For the modern media company, each reader represents a potential buffet of user information. IP addresses, browsing preferences and demographic data all are fair game for publishers looking to build detailed profiles of their audiences. Edward Snowden, the former military contractor who laid bare the extent of NSA surveillance, described a bleak state of affairs for Internet security in a recent interview, noting that “information is being stolen” by companies and governments with every click.
News organizations in general rely on user data to tell them what stories are being viewed, who’s viewing them and how long they’re being viewed for. But this practice poses a problem for outlets that want to safeguard the privacy of their readers without sacrificing useful information that can tell them more about their audience.
That’s precisely the dilemma that The Intercept faced throughout much of its infancy. Co-founded by national security journalists Laura Poitras, Glenn Greenwald and Jeremy Scahill, The Intercept has taken steps to ensure the anonymity of its sources. But the outlet still wrestled with how to measure the tendencies of its readers without compromising their identities.
“It’s important because we want to live our values,” said Ryan Tate, the deputy editor of The Intercept. “The Intercept has an editorial voice that’s pro-privacy and very concerned with surveillance. And we just didn’t feel like it would be appropriate for us to install a default tracking system like all the ones that are out there that can be very invasive to peoples’ privacy. We thought we had an obligation to try to find a solution that would allow us to practice what we preach.”
The solution? Create a workaround where The Intercept receives a picture of audience activity that doesn’t disclose information that could be used against its readers. That idea, which has been in the works for nearly a year, comes to fruition this month as The Intercept rolls out a new audience measurement system in partnership with analytics firm Parse.ly. Tate and Editor-in-Chief Betsy Reed explained the concept’s technical side on The Intercept earlier this month:
Together with Parse.ly, we’ve arrived at a system whereby readers of The Intercept will not directly ping Parse.ly. Instead, they will continue to send web requests to our own servers, which will, in turn, forward some of those requests on to Parse.ly, after stripping out readers’ internet protocol, or IP, addresses. Parse.ly will use these requests to track our readers via random unique identifiers that we generate.
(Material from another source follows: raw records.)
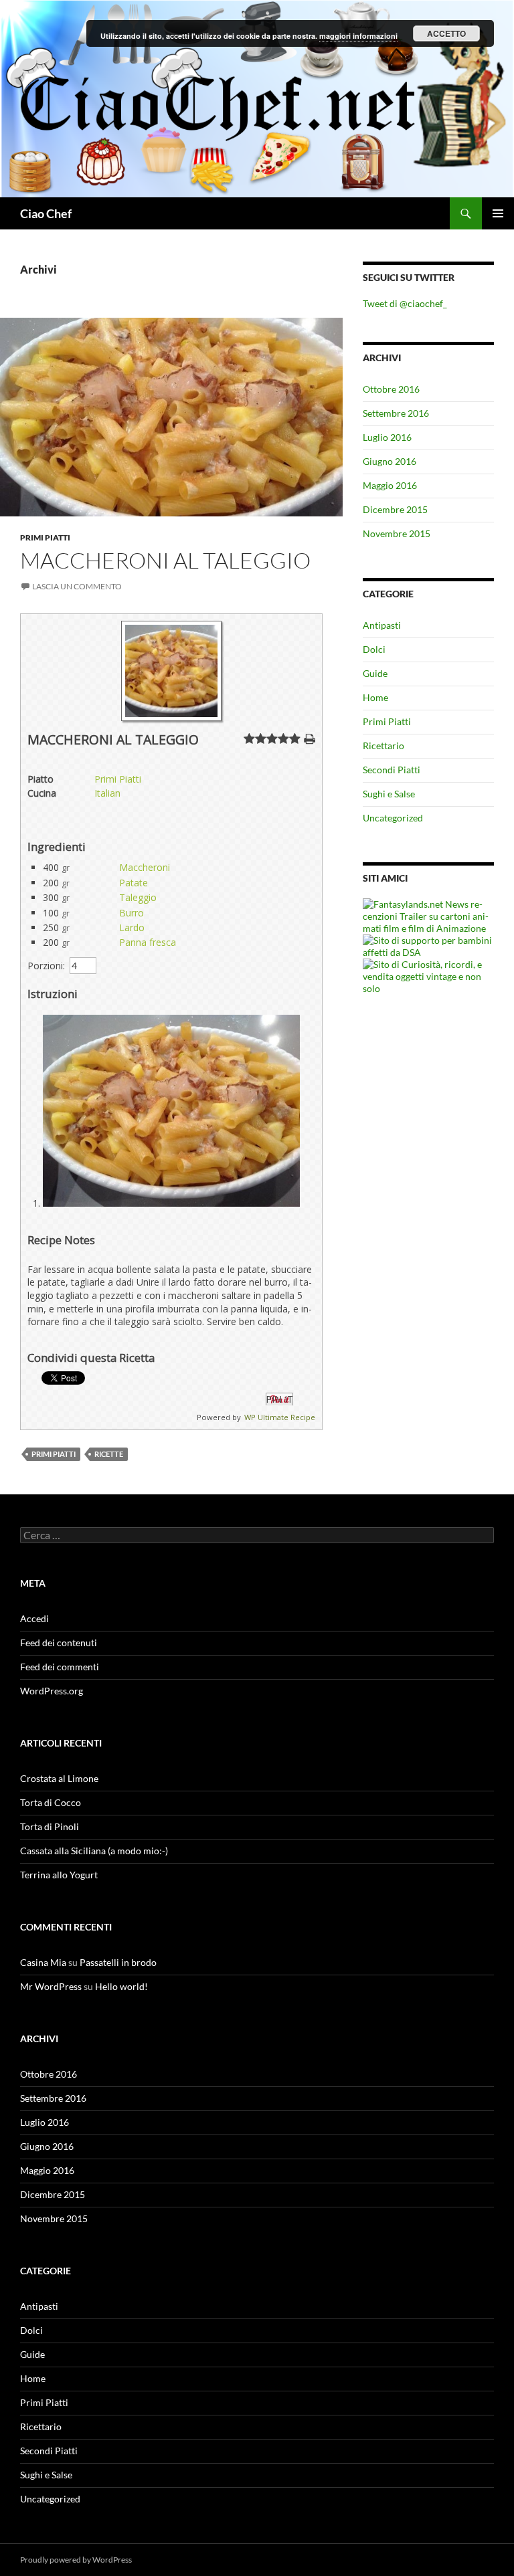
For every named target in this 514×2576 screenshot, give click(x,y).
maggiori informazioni (358, 36)
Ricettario (383, 745)
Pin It (279, 1399)
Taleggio (138, 897)
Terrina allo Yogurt (59, 1874)
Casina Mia (43, 1962)
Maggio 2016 (390, 485)
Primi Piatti (45, 537)
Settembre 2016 (396, 413)
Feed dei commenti (59, 1666)
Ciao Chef (46, 213)
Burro (131, 912)
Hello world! (121, 1986)
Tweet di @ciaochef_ (405, 303)
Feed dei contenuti (58, 1642)
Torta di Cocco (50, 1802)
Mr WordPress (51, 1986)
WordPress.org (51, 1690)
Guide (375, 673)
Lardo (132, 927)
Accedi (34, 1618)
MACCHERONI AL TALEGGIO (165, 560)
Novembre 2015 (396, 533)
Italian (107, 793)
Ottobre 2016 (391, 389)
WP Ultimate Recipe (279, 1417)
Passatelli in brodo (118, 1962)
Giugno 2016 (389, 461)
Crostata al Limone (59, 1778)
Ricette (108, 1454)
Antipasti (382, 625)
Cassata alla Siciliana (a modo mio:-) (94, 1850)
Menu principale (498, 213)
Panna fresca (147, 942)
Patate (133, 882)
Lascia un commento (77, 586)
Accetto (446, 33)
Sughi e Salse (389, 793)
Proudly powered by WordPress (76, 2560)
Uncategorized (393, 817)
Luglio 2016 (387, 437)
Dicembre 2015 (395, 509)
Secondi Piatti (391, 769)
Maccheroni (144, 867)
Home (375, 697)
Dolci (374, 649)
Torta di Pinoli (49, 1826)
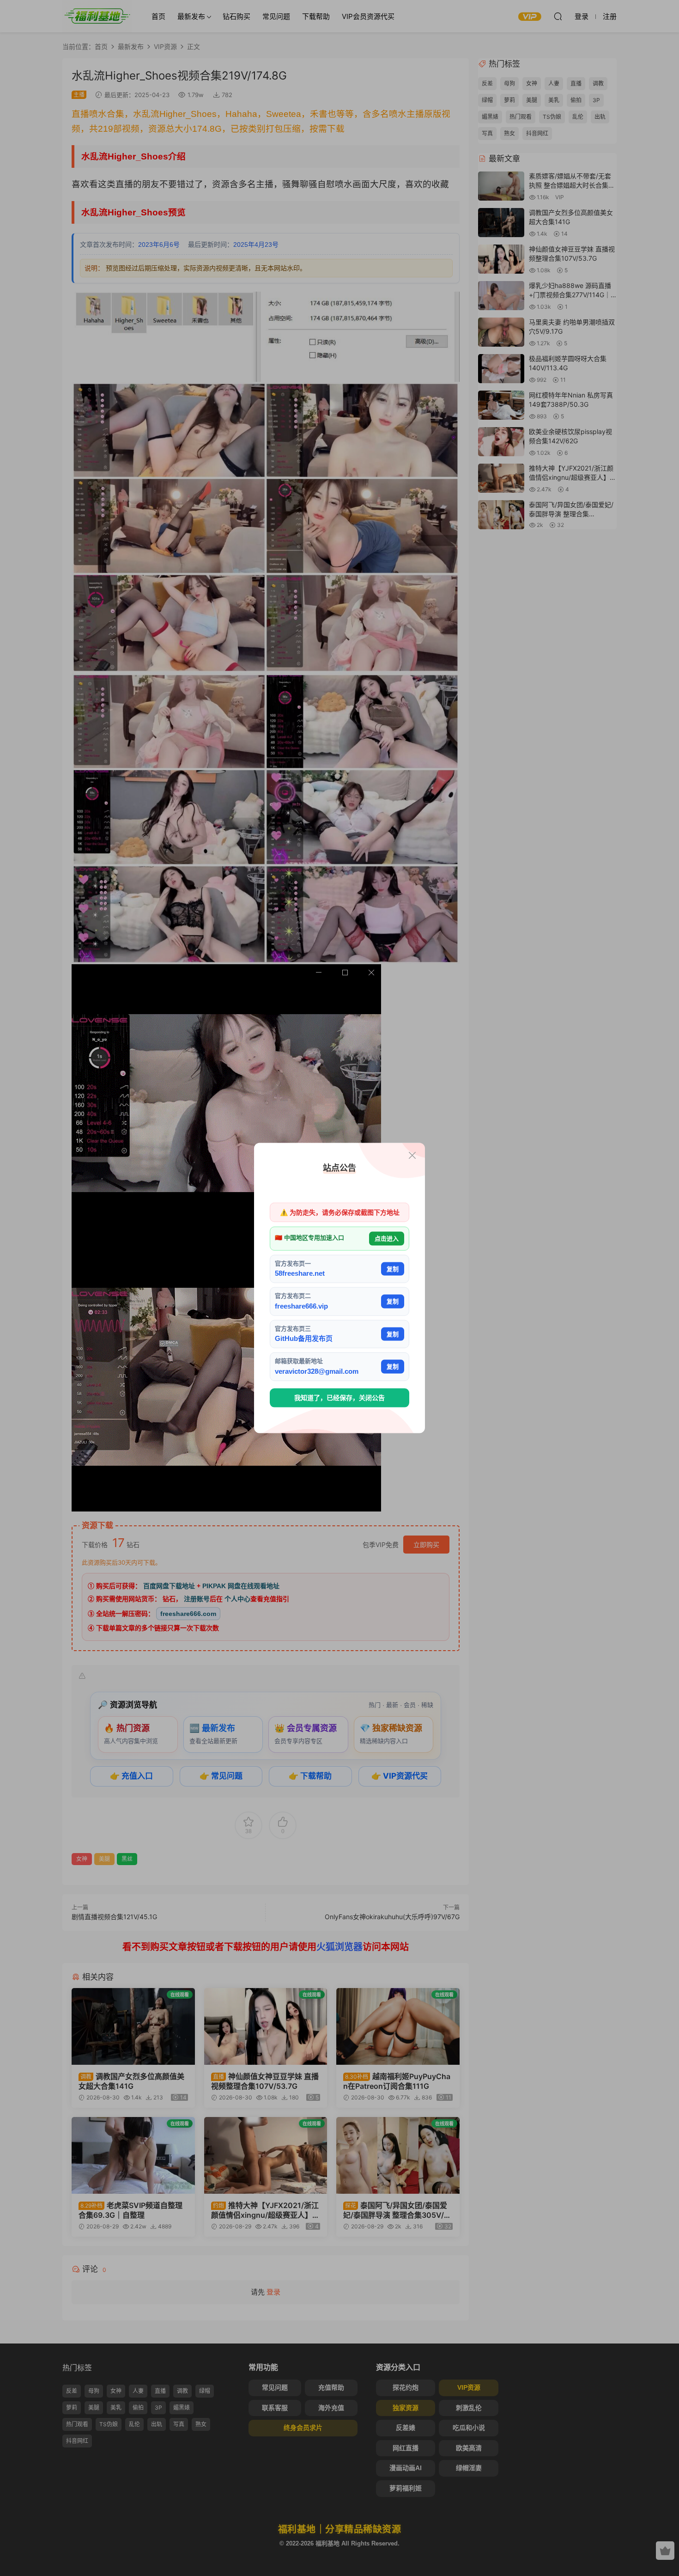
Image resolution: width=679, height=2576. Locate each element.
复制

It will not be possible for Parse.ly to correlate readers’ visits to The Intercept with their visits to other Parse.ly-enabled sites.
As a result of the changes, The Intercept can determine which users have visited the site before, a capacity it didn’t have before. It can also determine the breakdown of unique visits, regular viewers and “drive-by readers.” Eventually, Tate says, staffers will be able to divine the time readers spend on The Intercept’s various articles.
“But we intentionally know very little beyond that,” Tate said.
In giving its readers additional protections, The Intercept hopes to lead by example and convince other news organizations that analytics can be useful without revelatory information, Tate said. This may be complicated, he says, because The Intercept couldn’t find any existing models that simultaneously preserved reader privacy and provided the depth of information staffers were looking for. Along the way, the project was turned down by Chartbeat, another analytics company.
“There are ways to work with Internet services providers and Cloud providers in a way that splits the difference, if you will, between convenience and privacy,” Tate said. “You don’t have to go all the way. We don’t have a perfect setup, but I do hope it serves as inspiration for other providers.”